Hmmm... how exactly would that be considered unethical? There's already websites that do that ( comes to mind...), so where's the wrong in that, especially considering the fact that the files are free.

Of course, ticalc could protest the archival of their site, but seeing as each page contains their copyright at the bottom, and the fact that it's solely for archival purposes, and any other use of said pages would (in an ethical world) warrant credit where it is due, I see no problem with this at all.

Then again, ticalc might, and prolly does, see this matter differently.
Posted: 22 Dec 2006
21:19 GMT
Total Posts: 714
I dont see why it would be a problem. As long as you are only backing up and archiving. Then there shouldn't be a problem.

It is much easier to suggest solutions when you know nothing about the problem.
Posted: 22 Dec 2006
21:42 GMT
Total Posts: 1051
Threefingeredguy, it's Michael Vincent. Thats why DarkSideProgramming is keeping his trap shut. I think I viewed teh conversation in IRC when it happened, hence me questioning its ethics.

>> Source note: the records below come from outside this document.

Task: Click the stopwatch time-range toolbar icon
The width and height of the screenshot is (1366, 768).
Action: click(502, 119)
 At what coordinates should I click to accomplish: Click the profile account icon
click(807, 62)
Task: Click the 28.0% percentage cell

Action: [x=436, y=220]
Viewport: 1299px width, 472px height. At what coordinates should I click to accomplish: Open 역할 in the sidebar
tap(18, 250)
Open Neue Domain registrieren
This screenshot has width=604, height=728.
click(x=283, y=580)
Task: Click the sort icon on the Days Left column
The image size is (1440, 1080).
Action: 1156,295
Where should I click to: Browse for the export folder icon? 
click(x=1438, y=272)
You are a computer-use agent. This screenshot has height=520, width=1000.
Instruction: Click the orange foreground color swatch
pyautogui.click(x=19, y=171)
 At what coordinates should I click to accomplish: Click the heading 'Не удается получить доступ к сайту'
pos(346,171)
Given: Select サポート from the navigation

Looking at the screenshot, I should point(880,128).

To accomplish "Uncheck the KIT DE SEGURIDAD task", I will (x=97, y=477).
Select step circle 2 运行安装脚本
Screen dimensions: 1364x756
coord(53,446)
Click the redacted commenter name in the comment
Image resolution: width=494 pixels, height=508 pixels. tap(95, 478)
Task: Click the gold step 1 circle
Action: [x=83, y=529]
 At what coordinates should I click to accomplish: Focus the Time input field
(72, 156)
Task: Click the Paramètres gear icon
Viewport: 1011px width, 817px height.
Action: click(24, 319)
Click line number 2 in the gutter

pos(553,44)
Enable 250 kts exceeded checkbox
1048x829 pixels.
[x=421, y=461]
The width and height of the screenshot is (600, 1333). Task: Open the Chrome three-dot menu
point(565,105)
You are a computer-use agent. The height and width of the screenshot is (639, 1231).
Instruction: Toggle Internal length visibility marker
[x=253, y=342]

Since I'm sure that they've seen a single IP make up ~15% of their traffic per week in 1 day, Magnus would have blocked me. Yes there are other sites that do this, but at the same time one technically would have to dl that site if we would put it back online again.

But yeah, its just archival and backup. Nothing to do with the site as a whole, though that is a simple url change if I so decided.
Posted: 23 Dec 2006
20:11 GMT
Total Posts: 2486
Yeah, I'd say as long as only the user submitted content is saved it shouldn't be a problem, for personal backup use only. Some hosts may not like something like that due to excessive bandwidth use since many hosts will not count internal backups towards bandwidth quota. As with, its crawler follows .htaccess rules so if stuff is disabled in the .htaccess is won't archive or crawl it. Though, that reminds me to get a fresh backup of CG and dump it onto dvd, its been a few month since I backed it up last...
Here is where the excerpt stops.